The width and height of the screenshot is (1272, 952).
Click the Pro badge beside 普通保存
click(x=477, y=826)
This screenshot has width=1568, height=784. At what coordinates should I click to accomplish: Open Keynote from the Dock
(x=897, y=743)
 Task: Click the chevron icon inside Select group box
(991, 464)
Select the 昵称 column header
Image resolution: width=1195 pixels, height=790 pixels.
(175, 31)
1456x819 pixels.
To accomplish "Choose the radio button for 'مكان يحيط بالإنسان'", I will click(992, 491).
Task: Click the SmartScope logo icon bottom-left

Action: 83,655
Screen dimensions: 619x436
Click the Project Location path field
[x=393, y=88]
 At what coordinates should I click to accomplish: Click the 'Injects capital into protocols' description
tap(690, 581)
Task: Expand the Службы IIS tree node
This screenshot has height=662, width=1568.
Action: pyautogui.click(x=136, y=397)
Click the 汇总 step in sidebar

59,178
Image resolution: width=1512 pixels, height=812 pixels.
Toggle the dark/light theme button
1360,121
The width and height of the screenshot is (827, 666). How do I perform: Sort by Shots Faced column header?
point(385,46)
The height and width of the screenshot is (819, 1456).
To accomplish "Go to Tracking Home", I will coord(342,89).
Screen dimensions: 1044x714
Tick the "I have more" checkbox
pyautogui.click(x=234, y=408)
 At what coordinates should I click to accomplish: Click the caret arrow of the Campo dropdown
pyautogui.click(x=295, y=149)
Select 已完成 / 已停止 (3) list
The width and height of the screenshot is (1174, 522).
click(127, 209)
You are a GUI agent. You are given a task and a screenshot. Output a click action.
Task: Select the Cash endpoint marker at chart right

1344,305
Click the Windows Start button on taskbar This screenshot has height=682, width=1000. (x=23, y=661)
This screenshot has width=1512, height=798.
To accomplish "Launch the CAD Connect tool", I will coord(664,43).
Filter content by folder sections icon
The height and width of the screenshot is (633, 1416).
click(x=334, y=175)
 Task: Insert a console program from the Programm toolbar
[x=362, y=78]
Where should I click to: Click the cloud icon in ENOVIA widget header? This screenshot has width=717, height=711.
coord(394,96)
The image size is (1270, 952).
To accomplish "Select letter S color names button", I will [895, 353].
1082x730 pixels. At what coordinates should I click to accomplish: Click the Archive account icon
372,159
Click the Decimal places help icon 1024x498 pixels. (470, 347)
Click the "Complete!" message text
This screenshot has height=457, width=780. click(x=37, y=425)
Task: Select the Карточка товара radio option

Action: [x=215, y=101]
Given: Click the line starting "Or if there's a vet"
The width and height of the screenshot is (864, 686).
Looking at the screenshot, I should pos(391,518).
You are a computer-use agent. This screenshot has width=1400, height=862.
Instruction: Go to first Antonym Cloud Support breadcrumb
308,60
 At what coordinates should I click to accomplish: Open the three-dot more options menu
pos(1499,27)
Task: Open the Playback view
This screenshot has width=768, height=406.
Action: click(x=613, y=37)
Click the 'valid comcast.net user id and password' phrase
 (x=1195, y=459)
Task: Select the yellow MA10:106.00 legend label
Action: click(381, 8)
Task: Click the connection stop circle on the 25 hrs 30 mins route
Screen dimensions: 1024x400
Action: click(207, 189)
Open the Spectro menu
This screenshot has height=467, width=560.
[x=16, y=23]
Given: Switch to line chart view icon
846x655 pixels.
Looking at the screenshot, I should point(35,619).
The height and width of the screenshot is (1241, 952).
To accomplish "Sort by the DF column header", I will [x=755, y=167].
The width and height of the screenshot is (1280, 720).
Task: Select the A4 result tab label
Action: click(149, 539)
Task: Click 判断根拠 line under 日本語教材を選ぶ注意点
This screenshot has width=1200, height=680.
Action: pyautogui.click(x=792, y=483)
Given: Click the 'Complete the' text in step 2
# # #
▶ Instructions for the task
Copy the lines of the records word for word, from the line with "Given: Switch to line chart view icon" up to and including the last line of the records.

▶ Correct result
Given: Switch to line chart view icon
846x655 pixels.
Looking at the screenshot, I should point(35,619).
The height and width of the screenshot is (1241, 952).
To accomplish "Sort by the DF column header", I will [x=755, y=167].
The width and height of the screenshot is (1280, 720).
Task: Select the A4 result tab label
Action: click(149, 539)
Task: Click 判断根拠 line under 日本語教材を選ぶ注意点
This screenshot has width=1200, height=680.
Action: pyautogui.click(x=792, y=483)
Given: Click the 'Complete the' text in step 2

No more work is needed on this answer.